A Salvation Army-Lewiston/Auburn Corps officer lends a helping hand in Florida after Hurricane Ian.
Maj. Jessica Irwin departed the Portland International Jetport Oct. 6 for a two-week deployment to Port Charlotte, Florida. Irwin, known as Jessie, has since been involved in relief efforts as she helps residents and learns firsthand of the extent of the devastation.
“With the widespread loss of power, loss of drinking water, loss of property and most importantly the loss of life, this whole region has been vulnerable,” said Irwin, 55.
The response to Hurricane Ian, which made landfall on September 28 in Florida, included the American Red Cross and the Federal Emergency Management Agency, which helped restore power and restore access to clean water — drinkable — in some areas, Irwin said.
President Joe Biden and First Lady Jill Biden arrived Oct. 5 in Fort Myers to assess the damage, with the president, alongside Florida Governor Ron DeSantis, speaking about the state’s long road to recovery and pledging full federal government support.
Irwin’s work has primarily involved distributing hot meals to residents of Port Charlotte and surrounding communities, providing emotional and spiritual support through religious advocacy, which she and her husband, Major David Irwin, often practice through their ministry at 67 Park St. in Lewiston. .
“We receive many sites daily, and as we are together as a team, I am a regular listener and counsellor, a praying person and also an advocating person,” Irwin said. “We are the hands and feet of Jesus.

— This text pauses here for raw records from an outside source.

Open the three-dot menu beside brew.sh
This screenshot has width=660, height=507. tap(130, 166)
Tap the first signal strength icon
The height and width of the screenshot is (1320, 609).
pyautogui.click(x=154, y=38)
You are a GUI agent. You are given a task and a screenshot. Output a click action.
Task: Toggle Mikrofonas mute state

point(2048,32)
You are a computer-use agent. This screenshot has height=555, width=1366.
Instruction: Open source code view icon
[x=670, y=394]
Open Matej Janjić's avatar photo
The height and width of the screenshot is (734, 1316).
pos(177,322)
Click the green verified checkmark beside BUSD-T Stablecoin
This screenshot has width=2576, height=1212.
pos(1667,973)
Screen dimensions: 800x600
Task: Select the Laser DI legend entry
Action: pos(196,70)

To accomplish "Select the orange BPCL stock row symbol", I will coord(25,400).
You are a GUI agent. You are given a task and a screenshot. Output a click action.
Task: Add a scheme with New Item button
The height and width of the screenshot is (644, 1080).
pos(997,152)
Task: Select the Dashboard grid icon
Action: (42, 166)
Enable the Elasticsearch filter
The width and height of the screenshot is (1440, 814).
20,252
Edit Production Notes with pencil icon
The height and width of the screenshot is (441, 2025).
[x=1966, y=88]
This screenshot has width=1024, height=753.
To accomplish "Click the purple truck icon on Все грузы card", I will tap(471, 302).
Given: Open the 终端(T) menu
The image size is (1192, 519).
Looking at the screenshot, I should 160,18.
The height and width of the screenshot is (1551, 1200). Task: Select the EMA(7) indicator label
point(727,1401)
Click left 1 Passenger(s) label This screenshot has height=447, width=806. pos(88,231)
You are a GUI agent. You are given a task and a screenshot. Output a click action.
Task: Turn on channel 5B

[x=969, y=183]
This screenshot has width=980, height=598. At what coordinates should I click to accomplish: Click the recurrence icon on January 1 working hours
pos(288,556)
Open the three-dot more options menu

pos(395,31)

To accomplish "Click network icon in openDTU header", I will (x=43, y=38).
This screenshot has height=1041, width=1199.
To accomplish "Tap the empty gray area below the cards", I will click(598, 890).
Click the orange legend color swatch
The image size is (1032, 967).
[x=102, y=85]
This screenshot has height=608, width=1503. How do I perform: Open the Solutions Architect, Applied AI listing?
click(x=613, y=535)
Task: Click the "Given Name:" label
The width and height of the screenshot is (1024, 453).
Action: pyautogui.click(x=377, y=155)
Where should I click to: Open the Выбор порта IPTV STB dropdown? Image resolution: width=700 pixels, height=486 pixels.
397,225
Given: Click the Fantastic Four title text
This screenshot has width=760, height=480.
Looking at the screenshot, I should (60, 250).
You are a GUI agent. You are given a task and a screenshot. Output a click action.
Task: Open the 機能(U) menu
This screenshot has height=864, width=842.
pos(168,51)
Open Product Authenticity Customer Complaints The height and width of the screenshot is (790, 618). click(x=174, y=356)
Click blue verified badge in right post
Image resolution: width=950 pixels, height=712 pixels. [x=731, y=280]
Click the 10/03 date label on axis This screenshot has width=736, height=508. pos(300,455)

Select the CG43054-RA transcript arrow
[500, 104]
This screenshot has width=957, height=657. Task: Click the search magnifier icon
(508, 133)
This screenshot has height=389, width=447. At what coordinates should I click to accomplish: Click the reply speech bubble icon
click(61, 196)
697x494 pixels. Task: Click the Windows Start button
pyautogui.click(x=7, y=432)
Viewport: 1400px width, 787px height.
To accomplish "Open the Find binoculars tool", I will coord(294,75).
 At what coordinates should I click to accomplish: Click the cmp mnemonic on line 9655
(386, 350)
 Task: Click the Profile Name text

God works through us to bring help and hope, light and support.
David Irwin said they are building on their previous experience in Pennsylvania during Hurricane Ida in 2021.
“We try to meet the needs on the spot. It changes. In disaster emergency services, for any organization, it’s a living organism that evolves and you have to be able to roll with the punches,” David Irwin said of how volunteers at the Salvation Army approach help in these situations.
The death toll from the storm rose to 119 people, the majority of whom were elderly coastal citizens who drowned. The unpredictability of the storm’s track and delayed evacuation responses were attributed to the great loss of life.
“You start with an immediate need for food and this kind of service for people who have nothing, no electricity, no water, no food, then gradually people start to regain a little more mobility. “said David Irwin.
The outpouring of love and support was a tremendous morale booster and effective motivation, said Jessica Irwin. She estimates that by October 8 nearly 20,000 people were without power, and two days later the number had fallen to less than 2,600.
“The people of Port Charlotte are love incarnate; the professionals working to help restore living conditions are super heroes and it helps people in Port Charlotte communities to rise up strong to keep doing what needs to be done. The residents are vulnerable and tenacious, they need help and yet they generously support others. They take care of each other in a way that goes beyond the usual hospitality. Love is a verb… it is compassion in action, with its sleeves rolled up and its muscles engaged,” she said.